Despite our size, we are a close-knit group of experts, which allows us to leverage collaborations effectively. We work with academic and clinical partners across Switzerland, Europe, and the US. Locally, we collaborate with the University of Geneva and the Institute of Oncology in Bellinzona. We also have valuable partnerships in the Netherlands.
We carefully select our service providers. For instance, our clinical research organization, Simbec-Orion, manages all our roginolisib trials. This strong relationship has enabled us to initiate three Phase 2 studies in parallel over the past four months. Their support has been invaluable to our operations.
What are the next milestones for iOnctura?
Our next major milestone is receiving the randomized Phase 2 data in metastatic uveal melanoma, which we expect early next year. In parallel, we are also initiating a Phase 2 study in lung cancer and a separate Phase 1 / 2 study in myelofibrosis. What we are aiming to show in these studies is that the mechanism of action we have seen in uveal melanoma is consistent across these larger tumour types. We are not redefining the mechanism for each indication. Instead, the same underlying biology applies, and we expect to see it translate across all of them.
In terms of the funding stage, what are you looking at next or moving forward?
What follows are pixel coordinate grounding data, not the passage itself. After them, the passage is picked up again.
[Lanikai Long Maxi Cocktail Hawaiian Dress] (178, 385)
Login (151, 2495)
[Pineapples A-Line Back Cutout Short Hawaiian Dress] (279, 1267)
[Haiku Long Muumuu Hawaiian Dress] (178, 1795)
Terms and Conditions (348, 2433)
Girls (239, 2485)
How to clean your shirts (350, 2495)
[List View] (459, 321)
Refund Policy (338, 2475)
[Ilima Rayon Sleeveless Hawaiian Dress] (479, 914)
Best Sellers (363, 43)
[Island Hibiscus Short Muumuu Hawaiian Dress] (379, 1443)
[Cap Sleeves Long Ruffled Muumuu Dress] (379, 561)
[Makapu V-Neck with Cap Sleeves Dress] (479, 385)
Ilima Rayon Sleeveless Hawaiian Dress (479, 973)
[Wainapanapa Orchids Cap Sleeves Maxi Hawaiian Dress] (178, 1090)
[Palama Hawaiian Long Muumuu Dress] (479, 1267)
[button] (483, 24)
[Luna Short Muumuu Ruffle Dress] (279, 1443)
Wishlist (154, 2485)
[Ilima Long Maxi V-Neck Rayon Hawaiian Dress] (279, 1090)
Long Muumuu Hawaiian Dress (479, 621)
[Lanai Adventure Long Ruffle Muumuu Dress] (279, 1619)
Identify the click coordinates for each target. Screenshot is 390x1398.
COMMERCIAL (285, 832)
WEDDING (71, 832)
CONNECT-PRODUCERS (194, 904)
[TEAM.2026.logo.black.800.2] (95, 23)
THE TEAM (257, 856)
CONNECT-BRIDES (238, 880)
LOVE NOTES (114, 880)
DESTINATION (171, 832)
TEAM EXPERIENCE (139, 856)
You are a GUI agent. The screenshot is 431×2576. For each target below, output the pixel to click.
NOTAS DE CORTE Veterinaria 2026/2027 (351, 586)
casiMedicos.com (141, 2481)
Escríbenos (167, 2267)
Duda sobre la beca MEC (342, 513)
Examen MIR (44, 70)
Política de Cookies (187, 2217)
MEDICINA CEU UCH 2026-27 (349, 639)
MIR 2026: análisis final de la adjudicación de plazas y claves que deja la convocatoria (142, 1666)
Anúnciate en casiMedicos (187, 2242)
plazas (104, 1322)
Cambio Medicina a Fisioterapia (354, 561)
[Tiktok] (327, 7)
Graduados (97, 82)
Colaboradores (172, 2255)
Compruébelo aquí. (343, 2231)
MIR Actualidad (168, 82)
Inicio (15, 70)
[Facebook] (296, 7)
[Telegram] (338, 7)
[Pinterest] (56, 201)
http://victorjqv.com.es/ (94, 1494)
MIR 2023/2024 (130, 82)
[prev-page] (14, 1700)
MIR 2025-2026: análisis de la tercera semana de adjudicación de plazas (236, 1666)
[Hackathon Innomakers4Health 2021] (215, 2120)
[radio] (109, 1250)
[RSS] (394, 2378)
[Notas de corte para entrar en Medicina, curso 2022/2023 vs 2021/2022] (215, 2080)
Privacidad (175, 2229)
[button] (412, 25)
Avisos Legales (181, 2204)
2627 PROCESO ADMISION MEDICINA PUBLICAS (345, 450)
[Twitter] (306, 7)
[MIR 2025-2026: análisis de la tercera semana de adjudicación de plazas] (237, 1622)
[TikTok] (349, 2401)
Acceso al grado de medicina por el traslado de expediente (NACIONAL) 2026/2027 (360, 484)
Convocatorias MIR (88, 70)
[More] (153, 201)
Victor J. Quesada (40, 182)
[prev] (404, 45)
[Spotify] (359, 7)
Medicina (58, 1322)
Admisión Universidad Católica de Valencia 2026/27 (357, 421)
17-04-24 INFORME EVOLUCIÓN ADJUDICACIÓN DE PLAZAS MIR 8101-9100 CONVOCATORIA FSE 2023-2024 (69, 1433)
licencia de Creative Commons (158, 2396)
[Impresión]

We are keeping our options open and preparing for different potential funding paths, depending on how the external financing environment evolves. That could mean public markets, private markets, collaborations, or a blend of all three. Our goal is to build the pipeline and company in a way that makes us ready for any of these routes.
We already have strong collaborations in place. One of them is with GSK, which is a drug supply deal structured at arm’s length, but we maintain a close relationship. We meet regularly and have a joint steering committee, which is very valuable. As an agile company, it is important for us to stay connected to external expertise and to listen to different perspectives.
What are your expectations for the next few years?
Over the next few years, I expect we will be initiating the pivotal part of our study for roginolisib in metastatic uveal melanoma. We will likely also be preparing to expand into larger phase 2/3 studies in one or two additional solid tumour indications. I believe this mechanism of action is starting to gain traction, and the pharmaceutical industry is beginning to see that PI3K-delta can be inhibited safely. We plan to spend a lot of time engaging with pharma partners to share our data and discuss the potential of this approach. At that stage, all going well, we will also be preparing for the launch of roginolisib in uveal melanoma. It is entirely possible to do that as a mid-sized company.
Any final message that you would like to finalise the interview with our audience?
I think it is great that you are speaking with biotech companies like ours. It has been a winding and challenging road, but we have stayed positive, strong and resilient. We are working in a field defined by resistance, both biologically and in terms of the hurdles that biotech and pharma face. Resilience and creativity in problem-solving are at the heart of what we do, and I believe iOnctura will continue to be successful as we navigate the next part of our journey.